Conforme consta no processo, o casal havia mantido relacionamento por aproximadamente 20 anos e tinha três filhos. A acusação apontou que a convivência era marcada por episódios de violência e que, cerca de seis meses antes dos fatos, a mulher havia manifestado interesse em terminar o relacionamento. Segundo o relato da vítima reproduzido no acórdão, “no dia do crime o homem assumiu a direção do veículo e saiu em alta velocidade. Ao perceber o comportamento dele, a mulher tentou usar o celular para pedir ajuda, mas teve o aparelho derrubado. Em seguida, teria sido segurada pelos cabelos e sofrido sucessivos impactos da cabeça contra o painel do carro”. A vítima relatou ainda que tentou parar o veículo e, sem conseguir interromper as agressões, abriu a porta para escapar.

De acordo com a versão acolhida pelos jurados, “ao perceber a tentativa de fuga, o acusado a empurrou para fora do automóvel em movimento”. Ela caiu no asfalto e foi socorrida. A perícia constatou lesões recentes e compatíveis com agressões, mordidas, queda e impactos corporais.

A redução da pena ocorreu em dois pontos. O Tribunal reconheceu a confissão espontânea qualificada porque, embora o réu tenha negado a intenção de matar e defendido que o caso deveria ser enquadrado como lesão corporal, admitiu aspectos relevantes da agressão. Essa atenuante foi compensada com a agravante referente ao recurso que dificultou a defesa da vítima.

Além disso, os desembargadores elevaram de metade para dois terços a redução da pena decorrente da tentativa. O entendimento foi de que o resultado morte ficou mais distante porque as lesões não atingiram região vital, não houve risco concreto de morte constatado pela perícia, internação, intervenção médica emergencial ou sequelas permanentes. Com isso, a pena definitiva passou para 4 anos e 8 meses de reclusão.

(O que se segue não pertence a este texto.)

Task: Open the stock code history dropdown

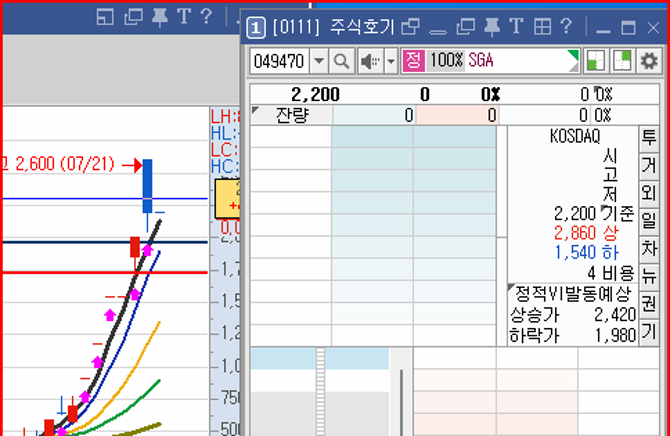Action: click(319, 61)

No recurso ao Tribunal, a defesa pediu a anulação do julgamento, alegando, entre outros pontos, que “o Ministério Público havia mencionado em plenário estatísticas sobre feminicídio e violência doméstica sem que esses elementos tivessem sido previamente submetidos ao contraditório”. Também sustentou que “intervenções do promotor durante a fala da defesa teriam prejudicado a atuação dos advogados”.

Os desembargadores rejeitaram as duas alegações. A Câmara entendeu que referências genéricas a estatísticas de feminicídio e violência doméstica não violam o código de processo penal quando não há leitura ou exibição de documento novo relacionado diretamente aos fatos julgados. No caso, a ata da sessão registrou a utilização das estatísticas como reforço argumentativo, sem apontar a apresentação de relatório, tabela, imagem, mídia ou outro documento novo aos jurados.

O colegiado também afastou a alegação de que a condenação teria sido manifestamente contrária às provas. Para o TJ, a decisão dos jurados encontrou respaldo no depoimento da vítima e no laudo pericial. A Câmara considerou que a ausência de lesões graves ou de perigo concreto de morte não impede, isoladamente, o reconhecimento da tentativa de homicídio, já que a intenção de matar pode ser analisada a partir de toda a dinâmica da conduta.